═══ Text excerpt ═══

Question

A ferris wheel 22.0 m in diameter rotates once every 12.5 seconds. WHat is the ratio of a person's apparent weight to her real weight at (a) the top, and (b) the bottom?

Answer 1

Concepts and reason

The concepts used to solve this problem are centripetal acceleration and Newton’s second law of motion.

Initially, the angular velocity is found to determine the centripetal force.

Finally, use Newton’s second law of motion to determine the ratio of apparent weight to real weight of the person at the bottom and top.

Fundamentals

The centripetal acceleration is the one acting on a body, moving along a circular path and is directed towards the center of the curvature of the path.

═══

Resume the ferris wheel physics solution, picking up right after its final sentence.

═══ Dataset entries ═══

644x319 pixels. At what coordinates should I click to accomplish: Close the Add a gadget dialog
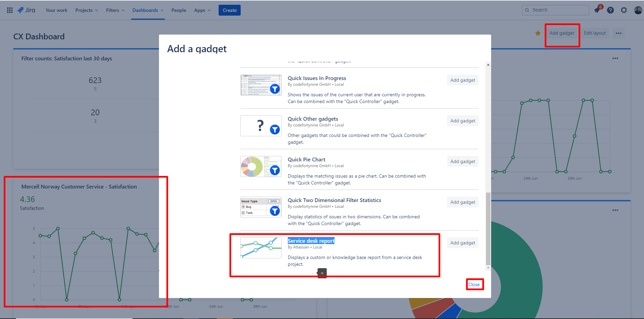pos(475,284)
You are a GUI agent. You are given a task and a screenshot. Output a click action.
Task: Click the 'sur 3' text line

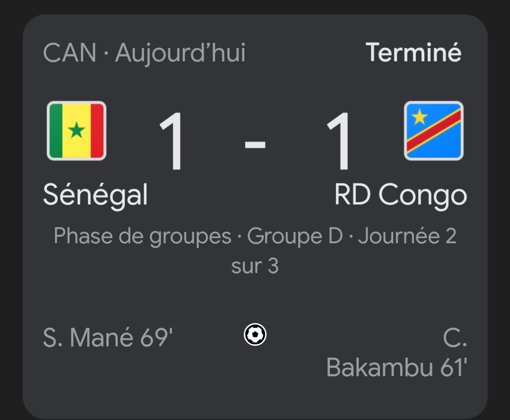pyautogui.click(x=255, y=266)
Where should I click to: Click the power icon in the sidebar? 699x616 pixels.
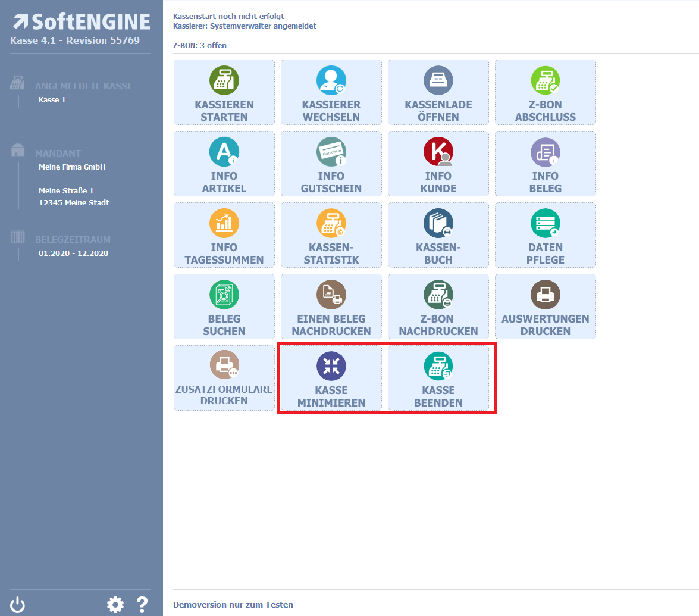coord(18,605)
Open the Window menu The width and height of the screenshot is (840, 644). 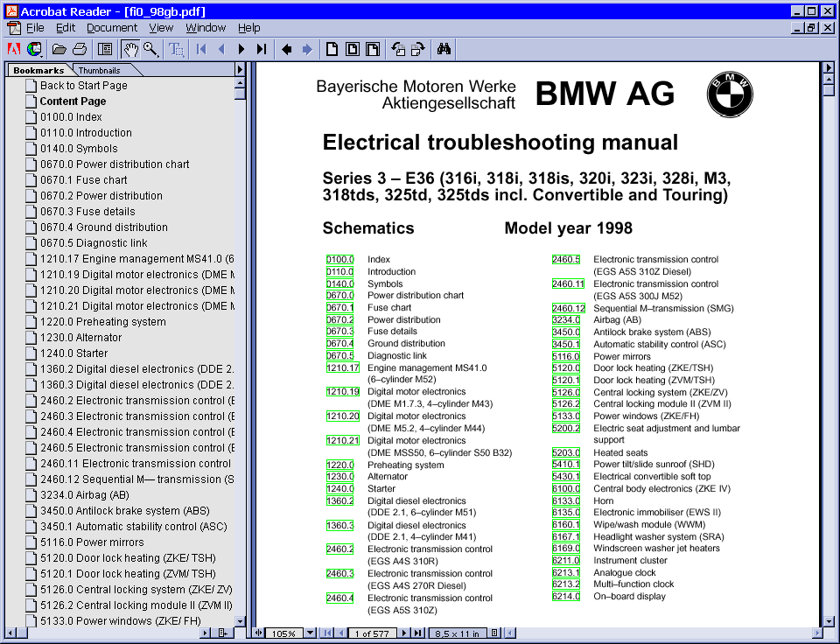pos(206,27)
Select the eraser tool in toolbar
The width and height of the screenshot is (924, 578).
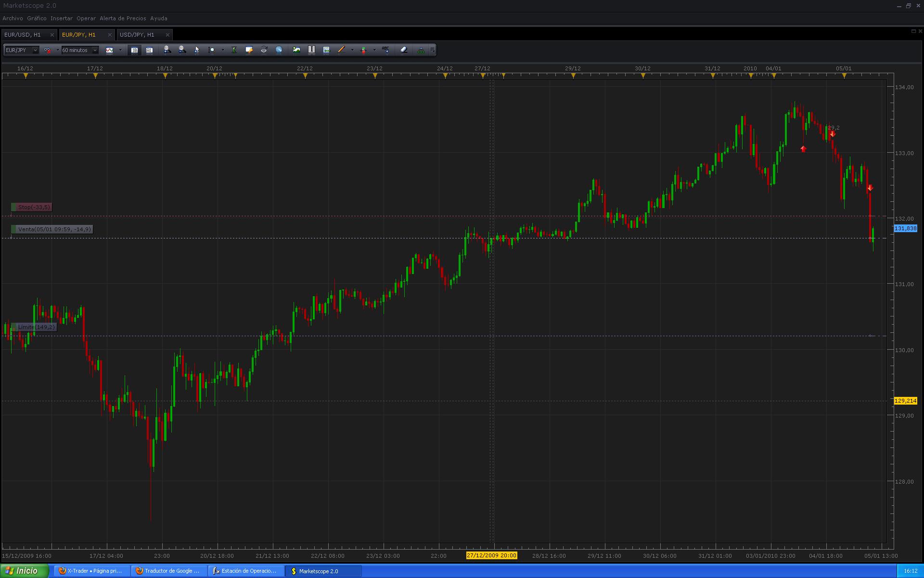[x=404, y=50]
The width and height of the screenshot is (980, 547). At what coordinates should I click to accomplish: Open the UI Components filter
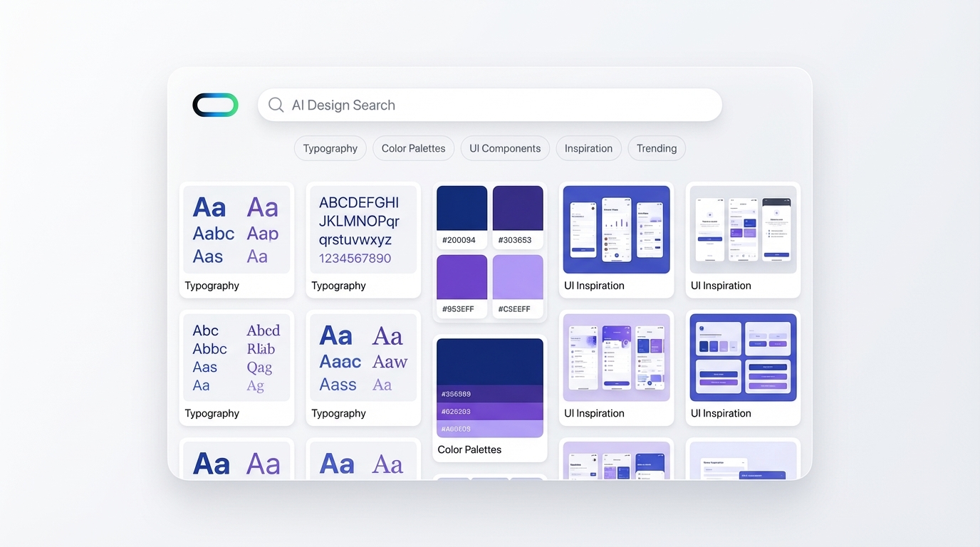pyautogui.click(x=505, y=148)
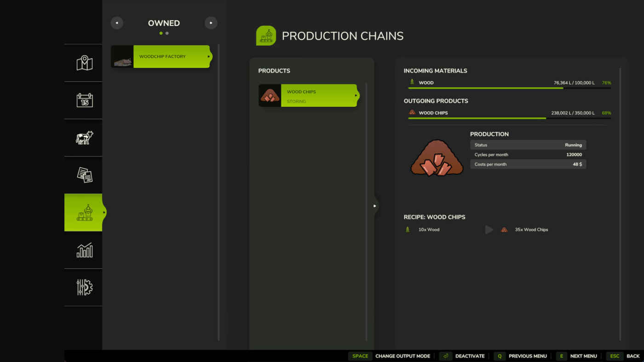644x362 pixels.
Task: Open the map overview sidebar icon
Action: pyautogui.click(x=84, y=63)
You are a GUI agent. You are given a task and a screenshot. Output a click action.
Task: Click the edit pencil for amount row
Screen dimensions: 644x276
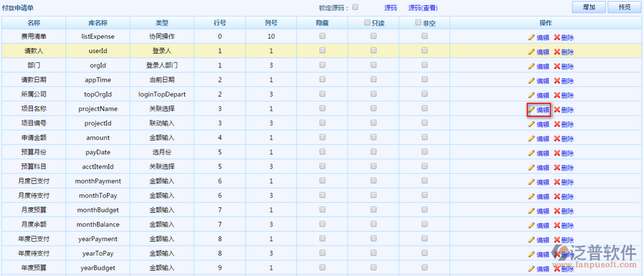[x=532, y=138]
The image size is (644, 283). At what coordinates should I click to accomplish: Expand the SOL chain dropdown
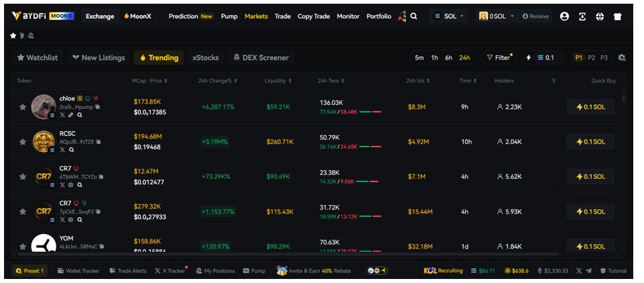tap(449, 16)
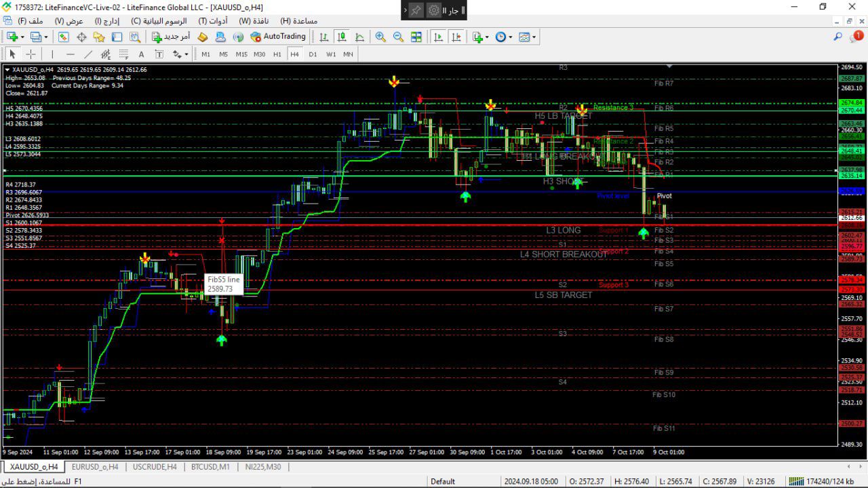
Task: Click the notification chat bubble
Action: click(x=856, y=37)
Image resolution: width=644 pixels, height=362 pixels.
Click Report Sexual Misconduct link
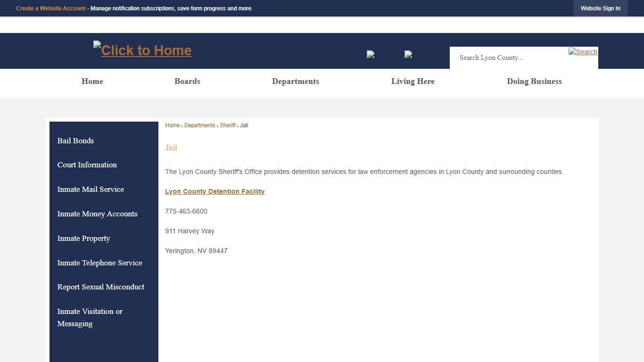tap(101, 287)
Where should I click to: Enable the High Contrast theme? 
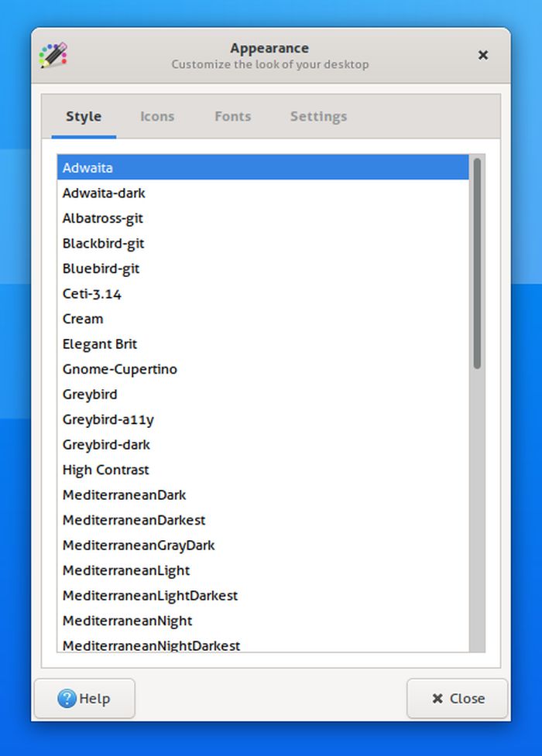(105, 470)
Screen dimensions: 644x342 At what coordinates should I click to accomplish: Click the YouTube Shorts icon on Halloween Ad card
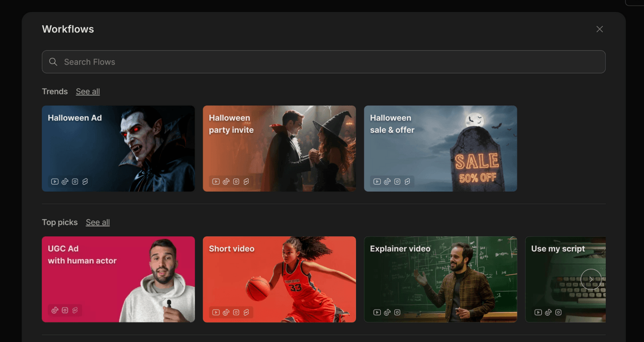(x=85, y=182)
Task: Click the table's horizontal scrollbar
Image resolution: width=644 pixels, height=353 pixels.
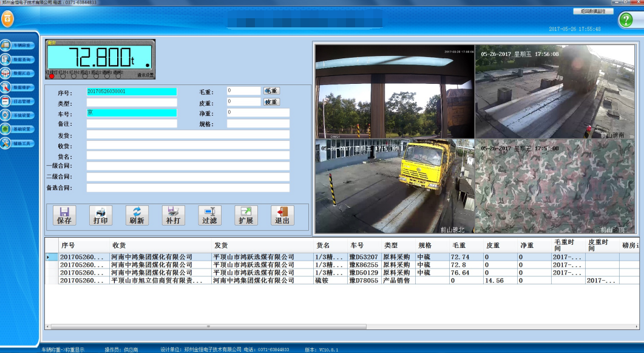Action: (206, 327)
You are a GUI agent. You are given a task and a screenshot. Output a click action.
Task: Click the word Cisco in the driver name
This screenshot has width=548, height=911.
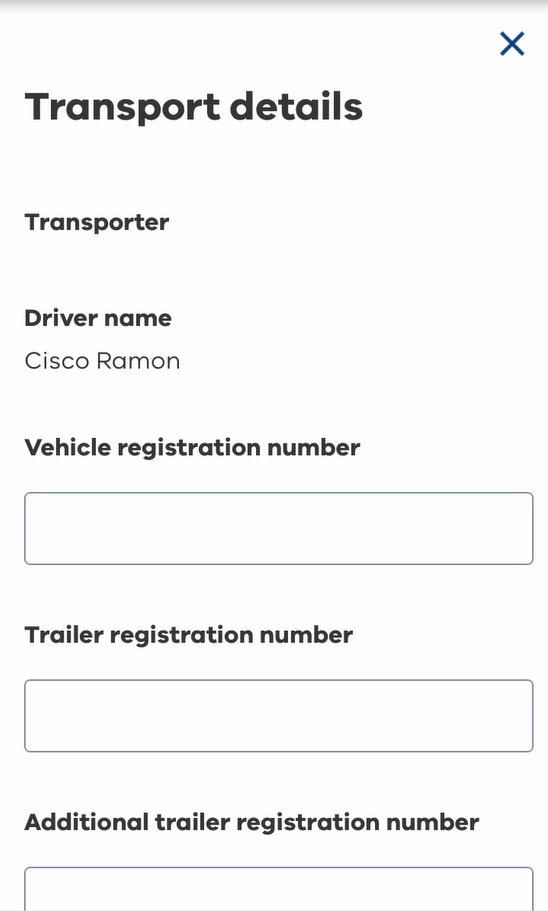coord(57,361)
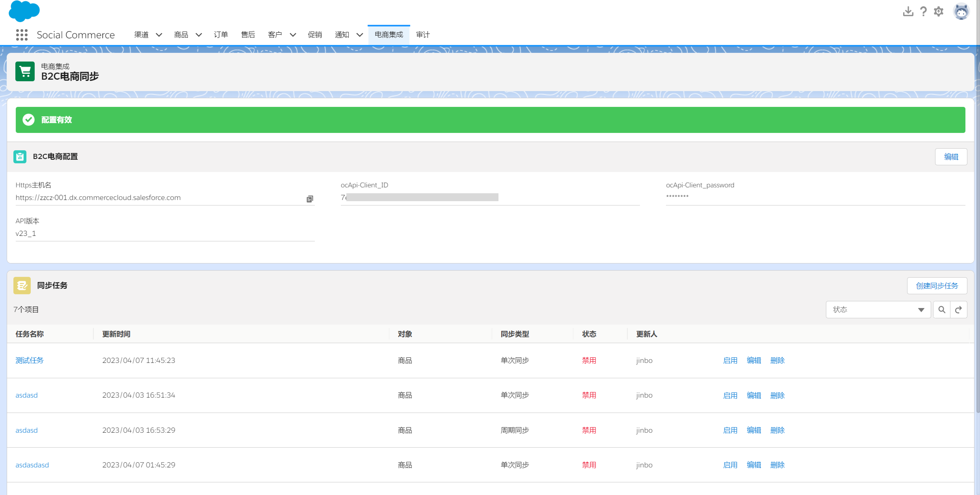980x495 pixels.
Task: Open the 状态 filter dropdown
Action: tap(878, 310)
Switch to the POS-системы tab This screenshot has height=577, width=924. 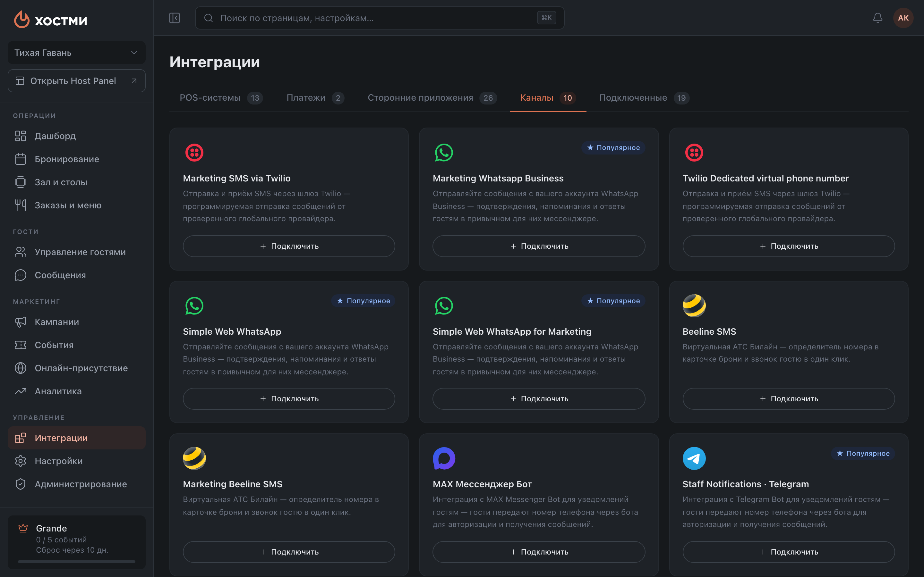coord(221,98)
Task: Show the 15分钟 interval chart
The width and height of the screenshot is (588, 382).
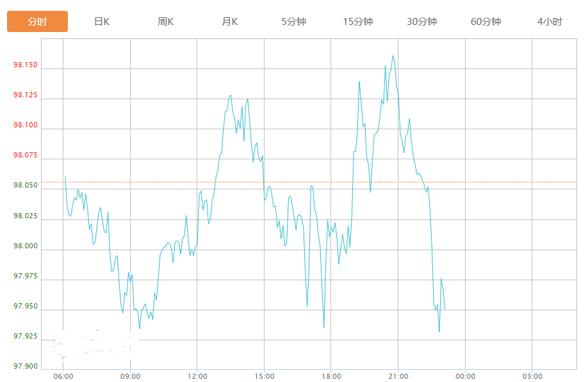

═══

• **Written answer**
The expression for centripetal acceleration is as follows:

${a_c} = \frac{{{v^2}}}{r}$

Here, ${a_c}$ is the centripetal acceleration of the body, $v$ is its velocity and $r$ is the radius of the circular path.

According to Newton’s second law of motion, the acceleration of a body produced by a net force is directly proportional to the magnitude of the net force and inversely proportional to the mass of the object.

The expression for Newton’s second law of motion is,

$F = ma$

Here $F$ is the net force, $m$ is the mass of the body and $a$ is its acceleration.

The force which results in centripetal acceleration is the centripetal force.

The expression for centripetal force is,

${F_c} = m\frac{{{v^2}}}{r}$

Here, ${F_c}$ is the centripetal force.

The expression for angular velocity is,

$\omega = \frac{{2\pi }}{T}$

Here, $\omega$ is the angular velocity and $T$ is the time period.

The expression for angular velocity in terms of velocity and radius is,

$\omega = \frac{v}{r}$

Here, $v$ is the velocity of the body and $r$ is the radius of the circular path.

The expression for radius is,

$r = \frac{d}{2}$

Here, $d$ is the diameter.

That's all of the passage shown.